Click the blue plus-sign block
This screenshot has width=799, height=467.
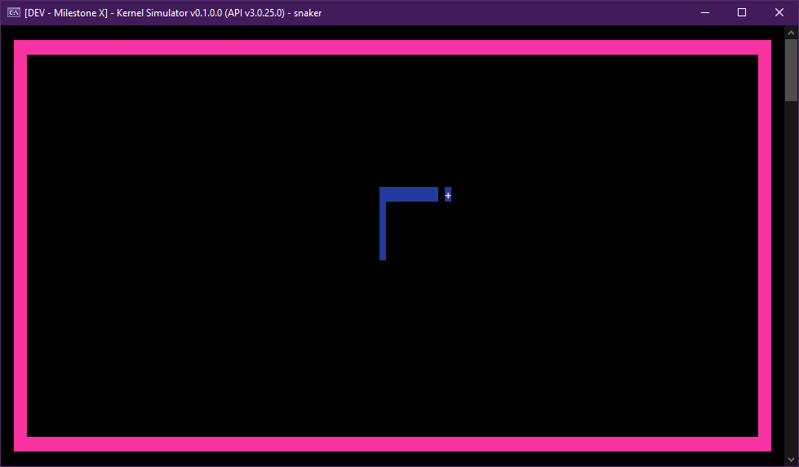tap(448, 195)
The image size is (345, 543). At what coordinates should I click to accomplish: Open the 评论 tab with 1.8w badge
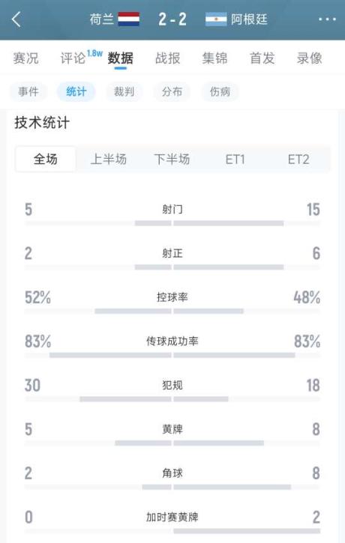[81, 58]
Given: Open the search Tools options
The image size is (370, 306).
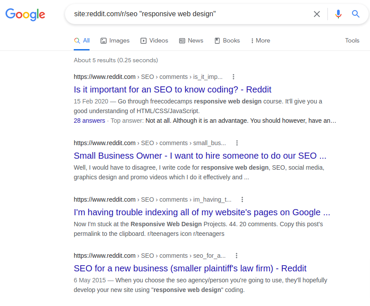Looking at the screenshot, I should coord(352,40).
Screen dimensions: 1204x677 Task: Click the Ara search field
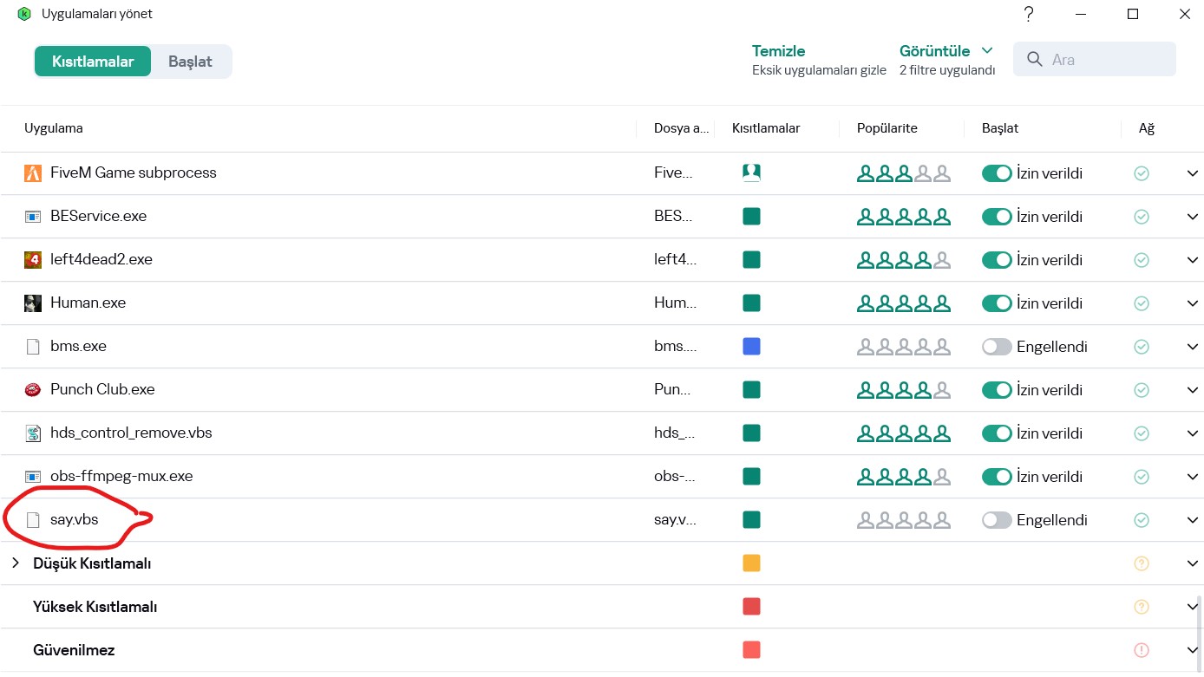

Try it: The copy must match each record exactly, apart from the images, which stay out.

Output below:
Click the blue plus-sign block
This screenshot has width=799, height=467.
tap(448, 195)
The image size is (345, 543). At what coordinates should I click to accomplish: Open the 评论 tab with 1.8w badge
[81, 58]
Given: Open the search Tools options
The image size is (370, 306).
Looking at the screenshot, I should coord(352,40).
Screen dimensions: 1204x677 Task: Click the Ara search field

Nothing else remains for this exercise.